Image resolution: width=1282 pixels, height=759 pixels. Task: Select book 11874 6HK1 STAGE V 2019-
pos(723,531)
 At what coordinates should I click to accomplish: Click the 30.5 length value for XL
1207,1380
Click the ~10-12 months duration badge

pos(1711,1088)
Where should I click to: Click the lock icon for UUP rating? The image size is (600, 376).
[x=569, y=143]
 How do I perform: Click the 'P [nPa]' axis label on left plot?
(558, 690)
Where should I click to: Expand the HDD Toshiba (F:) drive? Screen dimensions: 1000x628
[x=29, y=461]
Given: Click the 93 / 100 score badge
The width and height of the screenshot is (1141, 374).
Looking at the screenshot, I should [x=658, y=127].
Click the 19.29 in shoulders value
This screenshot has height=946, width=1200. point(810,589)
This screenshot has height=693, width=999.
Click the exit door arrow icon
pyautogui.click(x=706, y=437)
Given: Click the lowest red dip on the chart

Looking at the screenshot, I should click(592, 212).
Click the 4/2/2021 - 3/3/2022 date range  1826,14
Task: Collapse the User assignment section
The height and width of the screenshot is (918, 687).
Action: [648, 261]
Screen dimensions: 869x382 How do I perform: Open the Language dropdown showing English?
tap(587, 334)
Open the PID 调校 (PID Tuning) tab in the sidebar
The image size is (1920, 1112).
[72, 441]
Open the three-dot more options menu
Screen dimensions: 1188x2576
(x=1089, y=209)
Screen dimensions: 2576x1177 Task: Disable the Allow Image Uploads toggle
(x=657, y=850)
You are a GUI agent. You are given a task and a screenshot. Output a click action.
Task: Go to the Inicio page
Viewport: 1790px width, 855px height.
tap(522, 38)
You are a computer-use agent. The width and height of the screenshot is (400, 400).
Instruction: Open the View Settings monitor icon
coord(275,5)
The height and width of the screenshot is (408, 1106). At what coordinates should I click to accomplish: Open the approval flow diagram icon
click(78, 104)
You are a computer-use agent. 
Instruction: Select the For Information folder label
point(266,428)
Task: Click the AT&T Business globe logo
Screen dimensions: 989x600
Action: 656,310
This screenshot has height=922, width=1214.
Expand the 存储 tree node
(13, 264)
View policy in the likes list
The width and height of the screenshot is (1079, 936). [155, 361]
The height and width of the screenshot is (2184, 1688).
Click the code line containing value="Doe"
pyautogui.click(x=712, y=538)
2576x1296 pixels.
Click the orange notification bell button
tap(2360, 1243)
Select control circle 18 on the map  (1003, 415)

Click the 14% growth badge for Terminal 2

● Short problem: Copy out the material above in full, swapping "badge" for "tag" wherever it appears and leaving everything else unchanged.

● Output below:
Image resolution: width=1282 pixels, height=759 pixels. Task: Select book 11874 6HK1 STAGE V 2019-
pos(723,531)
 At what coordinates should I click to accomplish: Click the 30.5 length value for XL
1207,1380
Click the ~10-12 months duration tag

pos(1711,1088)
Where should I click to: Click the lock icon for UUP rating? The image size is (600, 376).
[x=569, y=143]
 How do I perform: Click the 'P [nPa]' axis label on left plot?
(558, 690)
Where should I click to: Expand the HDD Toshiba (F:) drive? Screen dimensions: 1000x628
[x=29, y=461]
Given: Click the 93 / 100 score tag
The width and height of the screenshot is (1141, 374).
Looking at the screenshot, I should [x=658, y=127].
Click the 19.29 in shoulders value
This screenshot has height=946, width=1200. point(810,589)
This screenshot has height=693, width=999.
Click the exit door arrow icon
pyautogui.click(x=706, y=437)
Given: Click the lowest red dip on the chart

Looking at the screenshot, I should click(592, 212).
Click the 4/2/2021 - 3/3/2022 date range  1826,14
Task: Collapse the User assignment section
The height and width of the screenshot is (918, 687).
Action: [648, 261]
Screen dimensions: 869x382 How do I perform: Open the Language dropdown showing English?
tap(587, 334)
Open the PID 调校 (PID Tuning) tab in the sidebar
The image size is (1920, 1112).
[72, 441]
Open the three-dot more options menu
Screen dimensions: 1188x2576
(x=1089, y=209)
Screen dimensions: 2576x1177 Task: Disable the Allow Image Uploads toggle
(x=657, y=850)
You are a GUI agent. You are given a task and a screenshot. Output a click action.
Task: Go to the Inicio page
Viewport: 1790px width, 855px height.
tap(522, 38)
You are a computer-use agent. The width and height of the screenshot is (400, 400).
Instruction: Open the View Settings monitor icon
coord(275,5)
The height and width of the screenshot is (408, 1106). At what coordinates should I click to accomplish: Open the approval flow diagram icon
click(78, 104)
You are a computer-use agent. 
Instruction: Select the For Information folder label
point(266,428)
Task: Click the AT&T Business globe logo
Screen dimensions: 989x600
Action: 656,310
This screenshot has height=922, width=1214.
Expand the 存储 tree node
(13, 264)
View policy in the likes list
The width and height of the screenshot is (1079, 936). [155, 361]
The height and width of the screenshot is (2184, 1688).
Click the code line containing value="Doe"
pyautogui.click(x=712, y=538)
2576x1296 pixels.
Click the orange notification bell button
tap(2360, 1243)
Select control circle 18 on the map  (1003, 415)

Click the 14% growth tag for Terminal 2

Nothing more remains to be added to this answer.